Trade preferences are a key element in industrial countries’ efforts to assist
the integration of least developed countries (LDCs) into the world economy. Brenton
provides an initial evaluation of the impact of the European Union’s recently
introduced “Everything but Arms” (EBA) initiative on the products currently
exported by the LDCs. He shows that the changes introduced by the EBA initiative
in 2001 are relatively minor for currently exported products, primarily because over
99 percent of EU imports from the LDCs are in products which the EU had already liberalized,
and the complete removal of barriers to the key remaining products—rice, sugar,
and bananas—has been delayed. Brenton looks at the role EU preferences to LDCs
in general have been playing and could play in assisting the integration of the LDCs.
He shows that there is considerable variation across countries in the potential impact
that EU preferences can have given current export structures. There is a group of
LDCs for whom EU trade preferences on existing exports are not significant since
these exports are mainly of products where the most-favored-nation duty is zero.
Export diversification is the key issue for these countries.
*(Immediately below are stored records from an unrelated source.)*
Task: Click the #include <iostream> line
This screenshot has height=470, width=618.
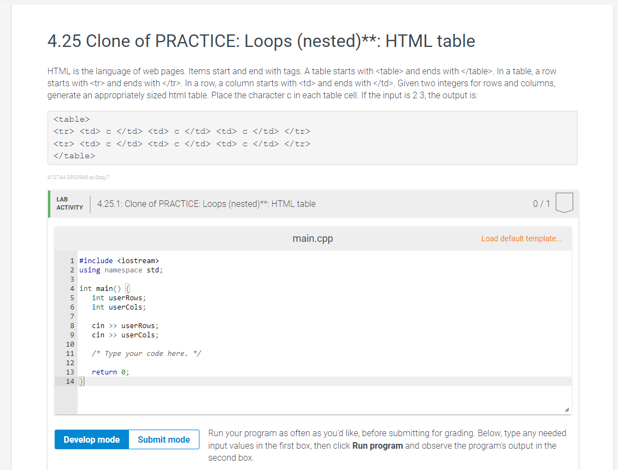Action: [x=119, y=260]
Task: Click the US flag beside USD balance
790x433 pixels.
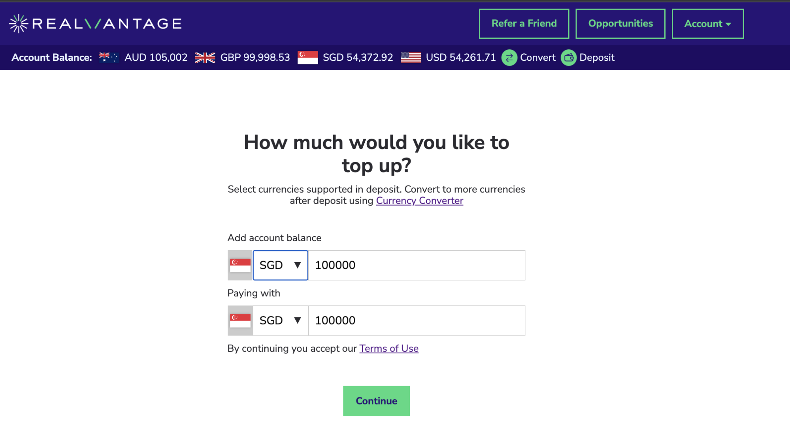Action: (411, 58)
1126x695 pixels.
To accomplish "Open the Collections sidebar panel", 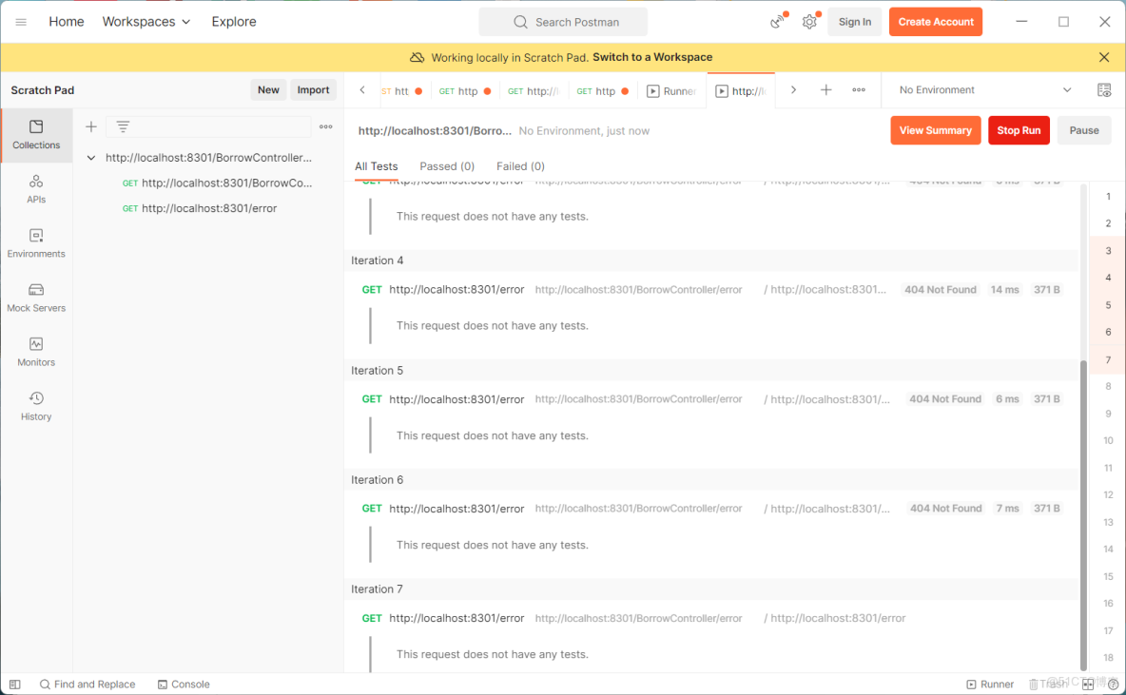I will 36,135.
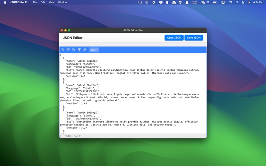The image size is (266, 166).
Task: Click the repair JSON wrench icon
Action: (85, 50)
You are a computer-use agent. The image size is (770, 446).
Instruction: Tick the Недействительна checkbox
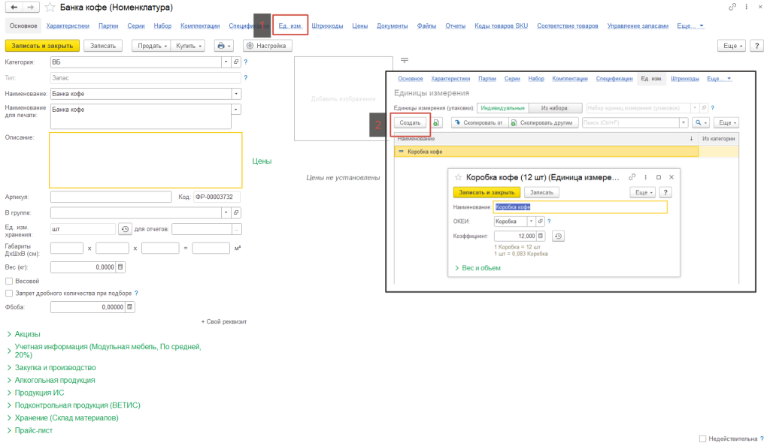702,438
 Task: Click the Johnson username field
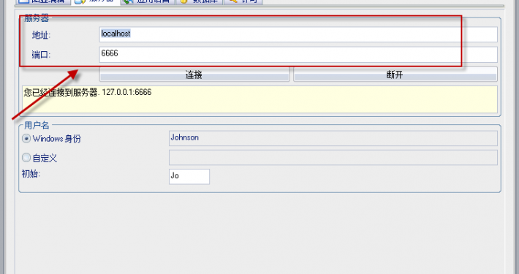333,138
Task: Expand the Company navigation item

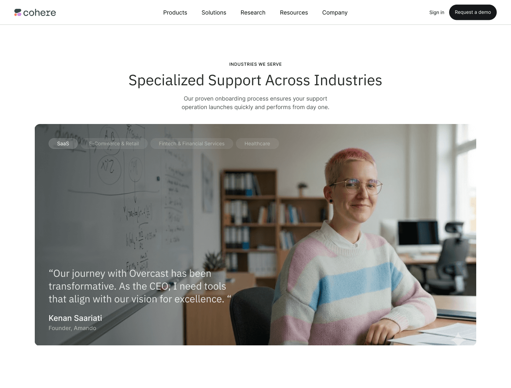Action: pyautogui.click(x=335, y=12)
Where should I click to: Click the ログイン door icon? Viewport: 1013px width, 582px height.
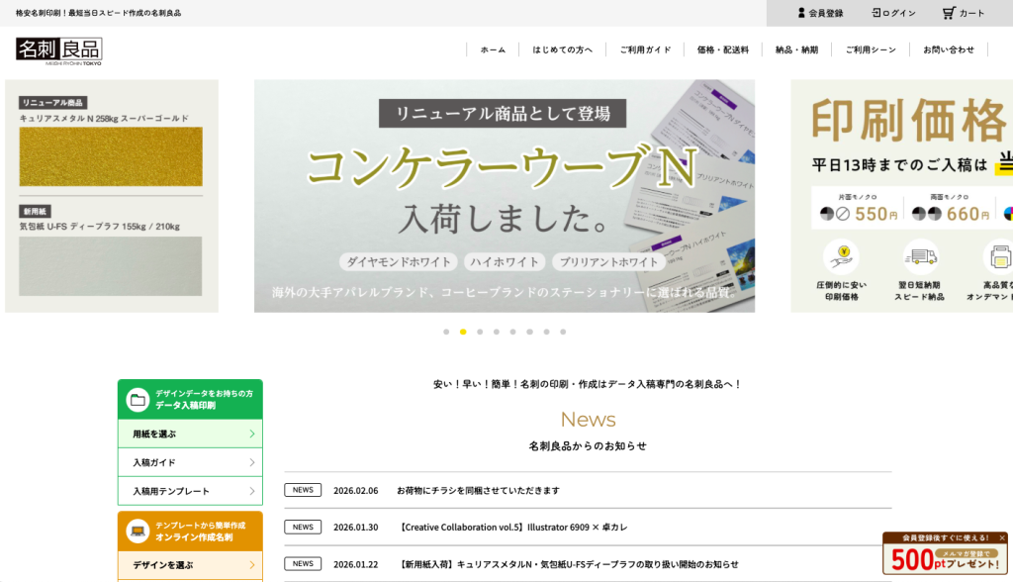(876, 13)
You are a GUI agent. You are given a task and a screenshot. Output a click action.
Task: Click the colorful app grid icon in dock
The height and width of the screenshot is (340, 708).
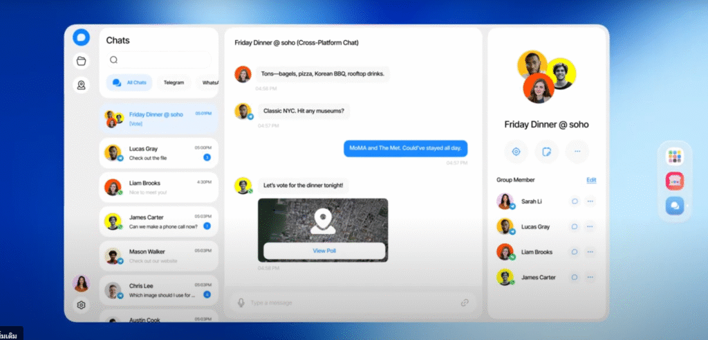(x=674, y=156)
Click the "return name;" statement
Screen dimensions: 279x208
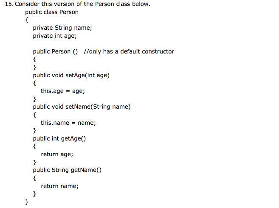(60, 186)
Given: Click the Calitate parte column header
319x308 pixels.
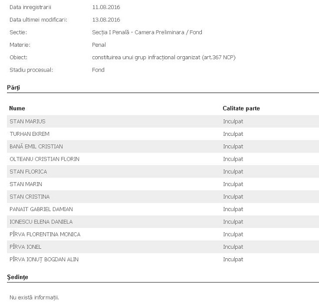Looking at the screenshot, I should tap(241, 108).
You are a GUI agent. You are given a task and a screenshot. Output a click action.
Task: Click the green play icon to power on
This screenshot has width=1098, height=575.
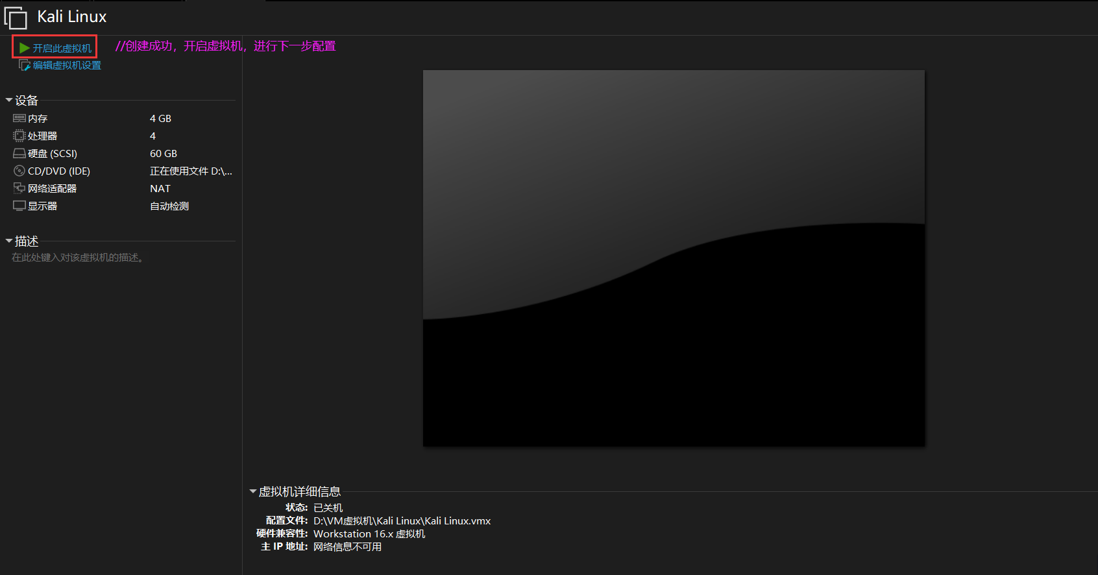click(25, 48)
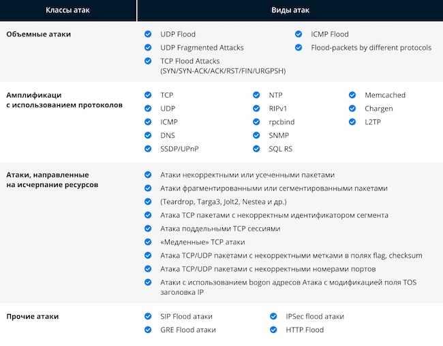Select the Классы атак column header
This screenshot has height=346, width=443.
pos(68,10)
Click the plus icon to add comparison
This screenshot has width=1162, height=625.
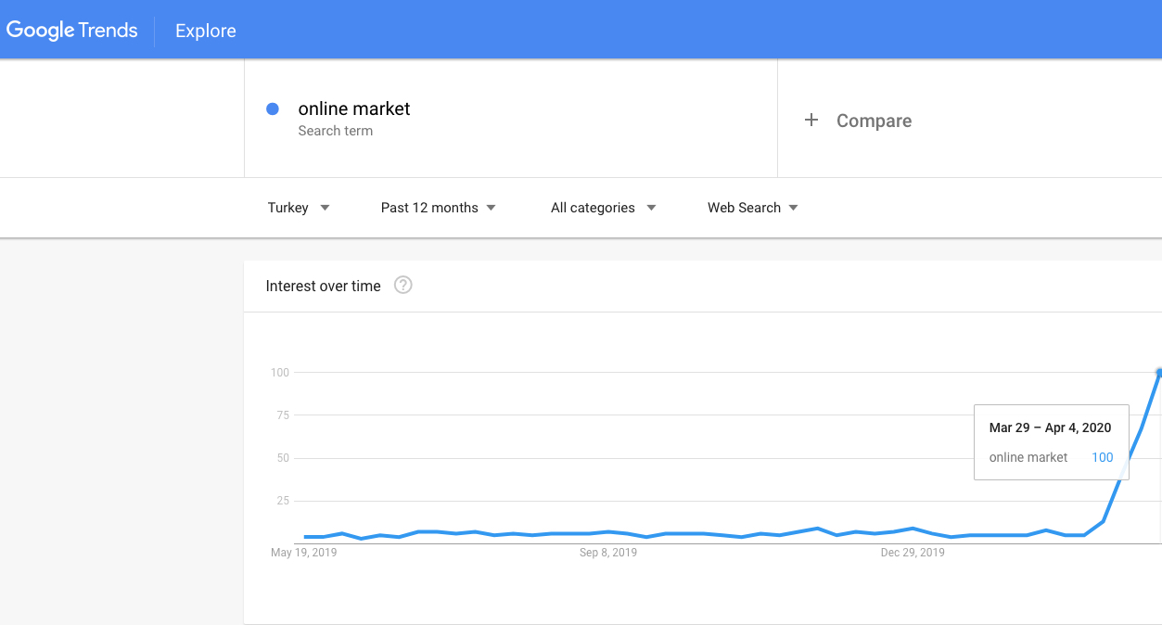[x=811, y=120]
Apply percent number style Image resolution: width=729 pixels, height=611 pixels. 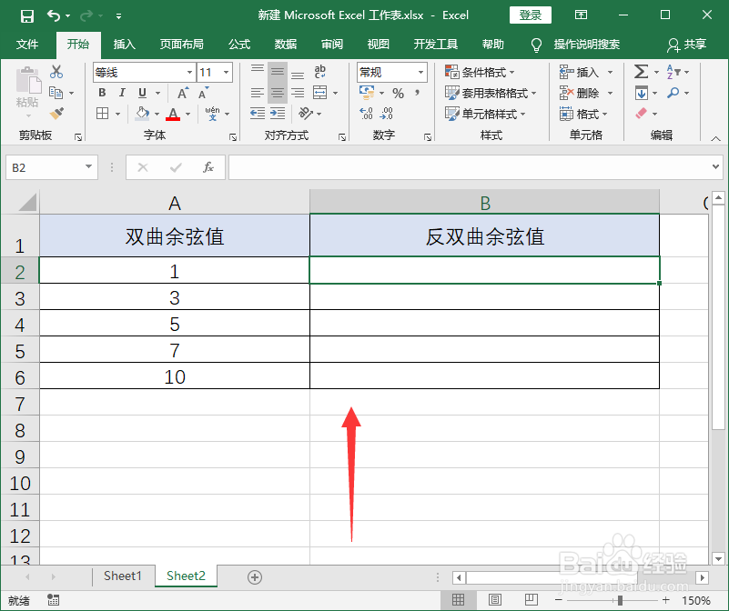click(399, 93)
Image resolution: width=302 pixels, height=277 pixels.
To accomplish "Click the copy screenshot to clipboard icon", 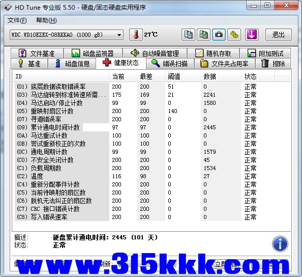I will (203, 35).
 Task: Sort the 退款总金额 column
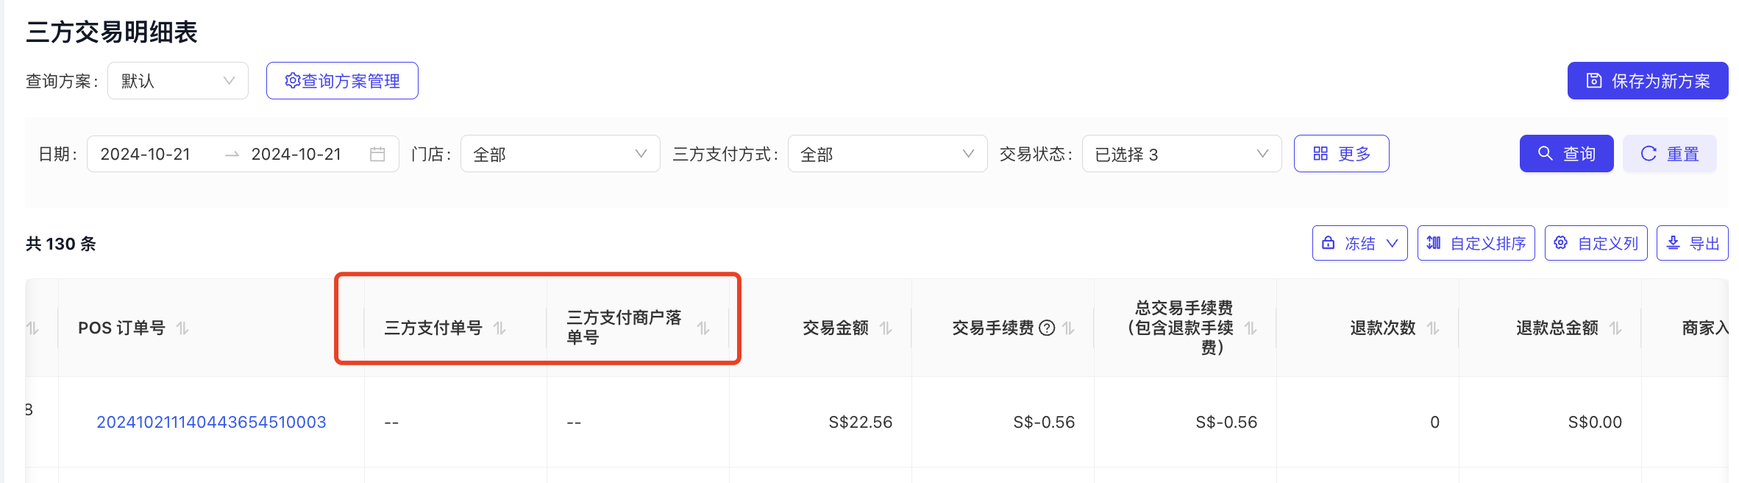click(x=1615, y=328)
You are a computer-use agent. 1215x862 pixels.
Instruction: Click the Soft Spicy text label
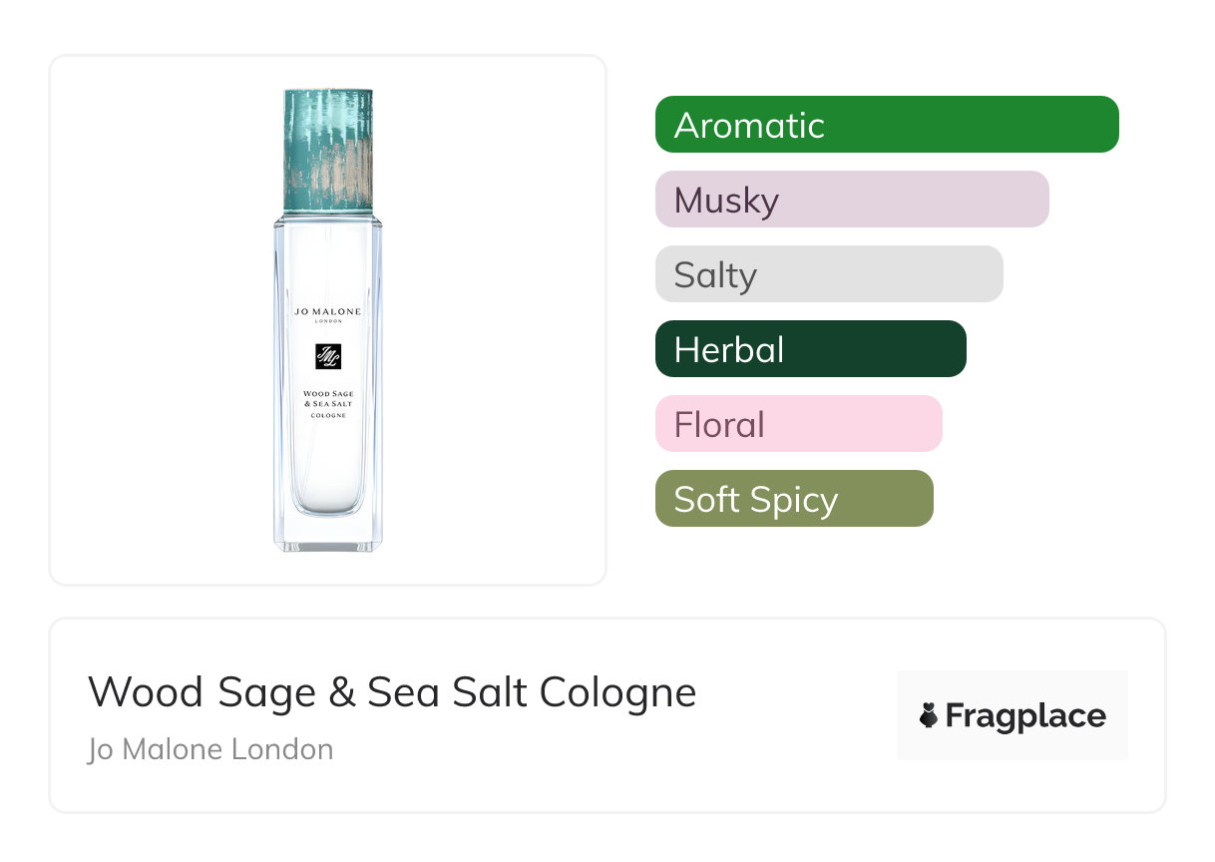[x=755, y=499]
For other LDCs, EU preferences
have the potential to provide a more substantial impact on trade. However, the author
shows that only 50 percent of EU imports from non-ACP (Africa, Caribbean, and Pacific)
LDCs which are eligible actually request preferential access to the EU. The prime
suspect for this low level of use are the rules of origin, both the restrictiveness
of the requirements on sufficient processing and the costs and difficulties of providing
the necessary documentation. More simple rules of origin are likely to enhance the
impact of EU trade preferences in terms of improving market access and in stimulating
diversification toward a broader range of exports.